Anyway, philosophy aside: In the general case, I don't want to force the users of the factory to be restrained to dynamic allocation.
2) Return-by-value
OK, so we know that 1) is cool when we want dynamic allocation. Why won't we add static allocation on top of that?
class FooFactory {
public:
Foo* createFooInSomeWay() {
return new Foo(some, args);
}
Foo createFooInSomeWay() {
return Foo(some, args);
}
};
What? We can't overload by the return type? Oh, of course we can't. So let's change the method names to reflect that. And yes, I've written the invalid code example above just to stress how much I dislike the need to change the method name, for example because we cannot implement a language-agnostic factory design properly now, since we have to change names - and every user of this code will need to remember that difference of the implementation from the specification.
class FooFactory {
public:
Foo* createDynamicFooInSomeWay() {
return new Foo(some, args);
}
Foo createFooObjectInSomeWay() {
return Foo(some, args);
}
};
OK... there we have it. It's ugly, as we need to change the method name. It's imperfect, since we need to write the same code twice. But once done, it works. Right?
Well, usually. But sometimes it does not. When creating Foo, we actually depend on the compiler to do the return value optimisation for us, because the C++ standard is benevolent enough for the compiler vendors not to specify when will the object created in-place and when will it be copied when returning a temporary object by value in C++. So if Foo is expensive to copy, this approach is risky.
And what if Foo is not copiable at all? Well, doh. (Note that in C++17 with guaranteed copy elision, not-being-copiable is no problem anymore for the code above)
Conclusion: Making a factory by returning an object is indeed a solution for some cases (such as the 2-D vector previously mentioned), but still not a general replacement for constructors.
3) Two-phase construction
Another thing that someone would probably come up with is separating the issue of object allocation and its initialisation. This usually results in code like this:
class Foo {
public:
Foo() {
// empty or almost empty
}
// ...
};
class FooFactory {
public:
void createFooInSomeWay(Foo& foo, some, args);
};
void clientCode() {
Foo staticFoo;
auto_ptr<Foo> dynamicFoo = new Foo();
FooFactory factory;
factory.createFooInSomeWay(&staticFoo);
factory.createFooInSomeWay(&dynamicFoo.get());
// ...
}
One may think it works like a charm. The only price we pay for in our code...
Since I've written all of this and left this as the last, I must dislike it too. :) Why?
First of all... I sincerely dislike the concept of two-phase construction and I feel guilty when I use it. If I design my objects with the assertion that "if it exists, it is in valid state", I feel that my code is safer and less error-prone. I like it that way.
Having to drop that convention AND changing the design of my object just for the purpose of making factory of it is.. well, unwieldy.

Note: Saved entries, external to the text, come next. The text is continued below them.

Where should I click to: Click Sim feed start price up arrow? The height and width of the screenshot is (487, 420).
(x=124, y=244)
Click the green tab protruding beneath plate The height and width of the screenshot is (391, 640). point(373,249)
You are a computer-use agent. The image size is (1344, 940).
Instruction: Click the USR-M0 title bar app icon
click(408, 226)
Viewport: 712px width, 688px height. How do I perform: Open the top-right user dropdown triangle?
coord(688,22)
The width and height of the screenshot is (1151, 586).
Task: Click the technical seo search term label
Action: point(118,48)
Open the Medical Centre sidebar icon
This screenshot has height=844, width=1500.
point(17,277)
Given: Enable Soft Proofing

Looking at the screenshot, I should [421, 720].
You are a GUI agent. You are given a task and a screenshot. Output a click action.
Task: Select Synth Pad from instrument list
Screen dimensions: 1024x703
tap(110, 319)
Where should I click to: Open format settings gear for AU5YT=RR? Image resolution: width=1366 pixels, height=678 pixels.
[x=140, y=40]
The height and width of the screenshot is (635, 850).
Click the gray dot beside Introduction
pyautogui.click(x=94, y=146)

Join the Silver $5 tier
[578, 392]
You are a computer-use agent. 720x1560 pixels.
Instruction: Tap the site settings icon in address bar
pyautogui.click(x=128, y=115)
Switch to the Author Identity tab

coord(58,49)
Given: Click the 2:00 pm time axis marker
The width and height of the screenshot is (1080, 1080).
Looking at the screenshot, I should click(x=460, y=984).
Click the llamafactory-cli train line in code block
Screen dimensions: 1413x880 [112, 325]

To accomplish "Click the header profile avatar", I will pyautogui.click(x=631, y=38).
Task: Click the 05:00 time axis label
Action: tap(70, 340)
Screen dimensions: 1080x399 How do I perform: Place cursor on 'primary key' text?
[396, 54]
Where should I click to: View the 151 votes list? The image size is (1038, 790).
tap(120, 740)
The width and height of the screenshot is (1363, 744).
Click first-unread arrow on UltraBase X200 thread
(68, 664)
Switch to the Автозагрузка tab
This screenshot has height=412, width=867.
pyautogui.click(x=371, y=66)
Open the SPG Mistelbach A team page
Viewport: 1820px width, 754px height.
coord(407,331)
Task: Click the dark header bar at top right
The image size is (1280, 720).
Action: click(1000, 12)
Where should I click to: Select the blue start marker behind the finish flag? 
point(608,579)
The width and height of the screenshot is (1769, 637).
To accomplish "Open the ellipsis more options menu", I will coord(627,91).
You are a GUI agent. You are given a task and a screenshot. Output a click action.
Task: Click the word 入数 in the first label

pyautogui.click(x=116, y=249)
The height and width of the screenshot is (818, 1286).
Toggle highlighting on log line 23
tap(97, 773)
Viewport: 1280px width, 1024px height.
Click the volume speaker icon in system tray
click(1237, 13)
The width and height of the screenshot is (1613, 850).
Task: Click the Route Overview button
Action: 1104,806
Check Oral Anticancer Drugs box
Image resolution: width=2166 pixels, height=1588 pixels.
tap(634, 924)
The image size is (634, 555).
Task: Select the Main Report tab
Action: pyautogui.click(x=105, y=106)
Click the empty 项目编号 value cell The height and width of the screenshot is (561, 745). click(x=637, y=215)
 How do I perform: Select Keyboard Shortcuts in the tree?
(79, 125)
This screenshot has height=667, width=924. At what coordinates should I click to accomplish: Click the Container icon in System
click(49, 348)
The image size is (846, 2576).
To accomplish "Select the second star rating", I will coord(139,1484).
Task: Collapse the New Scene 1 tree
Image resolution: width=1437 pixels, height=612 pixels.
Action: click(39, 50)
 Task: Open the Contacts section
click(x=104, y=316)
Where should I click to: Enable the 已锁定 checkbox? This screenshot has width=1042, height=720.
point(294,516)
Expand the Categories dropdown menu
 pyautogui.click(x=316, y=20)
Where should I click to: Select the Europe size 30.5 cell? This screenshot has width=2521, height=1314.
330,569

I know that the above won't convince many people, so let's me give some more solid arguments. Using two-phase construction, you cannot:
initialise const or reference member variables,
pass arguments to base class constructors and member object constructors.
And probably there could be some more drawbacks which I can't think of right now, and I don't even feel particularly obliged to since the above bullet points convince me already.
So: not even close to a good general solution for implementing a factory.
Conclusions:
We want to have a way of object instantiation which would:
allow for uniform instantiation regardless of allocation,
give different, meaningful names to construction methods (thus not relying on by-argument overloading),
not introduce a significant performance hit and, preferably, a significant code bloat hit, especially at client side,
be general, as in: possible to be introduced for any class.
I believe I have proven that the ways I have mentioned don't fulfil those requirements.
Any hints? Please provide me with a solution, I don't want to think that this language won't allow me to properly implement such a trivial concept.
First of all, there are cases when
object construction is a task complex
enough to justify its extraction to
another class.
I believe this point is incorrect. The complexity doesn't really matter. The relevance is what does. If an object can be constructed in one step (not like in the builder pattern), the constructor is the right place to do it. If you really need another class to perform the job, then it should be a helper class that is used from the constructor anyway.
Vec2(float x, float y);
Vec2(float angle, float magnitude); // not a valid overload!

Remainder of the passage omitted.